John McDonnell MP
I will be as brief as I can, Dame Rosie. There is much that I loathe in this Bill, but I will concentrate on children’s detention. I speak in support the amendments tabled in my name, as well as new clause 18. I wish to speak on this issue because I am not sure how many Members have experience of having children locked up in their constituency in the way that the right hon. Member for Orkney and Shetland (Mr Carmichael) has, and it was the same in my constituency. For some years I was the house father of a small-unit children’s home near Heathrow, and it is important that Members fully understand and appreciate the consequences of their actions in supporting the Bill.
I have two detention centres in my constituency—Harmondsworth and Colnbrook. Prior to 2012, children and their families were detained in Harmondsworth in particular. They were locked in; they were imprisoned. The last report from His Majesty’s Inspectorate of Prisons described the setting in Harmondsworth as “bleak” and “prisonlike”, and it is. The experience of the regime is harsh. We have had suicides, and we had another death in Colnbrook last Sunday—that has been referred to. At Harmondsworth the place has been burned down during riots, twice.
I visited when the children were there, like the right hon. Member for Orkney and Shetland. I will tell the story of one of my visits to Harmondsworth, where the children were detained. We had a small classroom to deal with children. They were of primary and secondary age, and it was heart-rending. On one occasion when I visited they had a poetry lesson, and they chose to write a poem on a subject of their choice. One of the young girls wrote on the subject of freedom. She wrote:
“Freedom is the sound outside the gate.”
It broke my heart seeing those children locked up in that way, and all the experts I have spoken to—teachers, child psychologists, doctors—reported the impact that that was having in traumatising those children, often scarring them for life. We also demonstrated time and time again, from the various research reports on the children’s experiences, that they suffered from post-traumatic stress disorder. Their experiences in detention exacerbated and piled on top of what many had already experienced in their country of origin which had forced them and their families to flee, and their experiences on the journey here. In one Children’s Society report at the time, the expression “state-sponsored cruelty” was used.

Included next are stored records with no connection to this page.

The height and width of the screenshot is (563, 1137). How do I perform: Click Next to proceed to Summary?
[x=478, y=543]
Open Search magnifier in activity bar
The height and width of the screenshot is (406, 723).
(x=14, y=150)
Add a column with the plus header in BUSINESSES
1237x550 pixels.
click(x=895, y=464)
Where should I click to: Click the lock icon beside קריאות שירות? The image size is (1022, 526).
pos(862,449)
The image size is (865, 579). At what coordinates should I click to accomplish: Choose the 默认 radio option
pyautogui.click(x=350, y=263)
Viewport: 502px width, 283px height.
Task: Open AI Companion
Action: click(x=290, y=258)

In the children’s home where I was a house father, we dealt with some of the children who had been coming from detention. We understood the traumas they had gone through.
Before 2010, just to remind the House, many of us, on a cross-party basis—Conservative, Labour, Liberals and others—campaigned to end child detention because the numbers were increasing year on year. Once a principle is established, it is interesting how the numbers increase. At one point, there was an estimated 1,000 children and families in Yarl’s Wood. The campaigns made it an issue in the run-up to the 2010 general election and many of us signed a commitment to make this country a place of sanctuary. Thank God, what happened was that the people of this country woke up to what we were doing to children and the way children were being treated. Children’s Society reports evidenced the individual experiences of children, as well as the research. We made the sanctuary pledge. Citizens UK, religious bodies, community groups and trade unions came together in one mass campaign.
We had a huge breakthrough after the election. David Cameron was convinced and was supported by, yes, Nick Clegg and—she is no longer in her place—the right hon. Member for Maidenhead (Mrs May). Over a decade ago, we ended, with unanimity in this House, the routine detention of children. No more children were imprisoned in Harmondsworth in my constituency, or in any other detention centre or prison-like facility. We took that pledge and we enacted it in legislation with cross-party support in 2014. There were some exceptions, obviously. I regretted some of them, but I could understand some reasons why. There were a small number where pre-departure accommodation was provided, but no child was left in a detention centre.
The Bill, whatever the Minister says, removes the protections we, cross-party, arrived at unanimously over a decade ago. My plea to this House is this: please do not take us back to those barbaric days. The lives of children are devastated. The estimate is that 8,000 children face detention under the proposals in the Bill. It will create lasting, almost irrecoverable damage to those children. I just appeal, in all humanity, for the House to reject the proposals.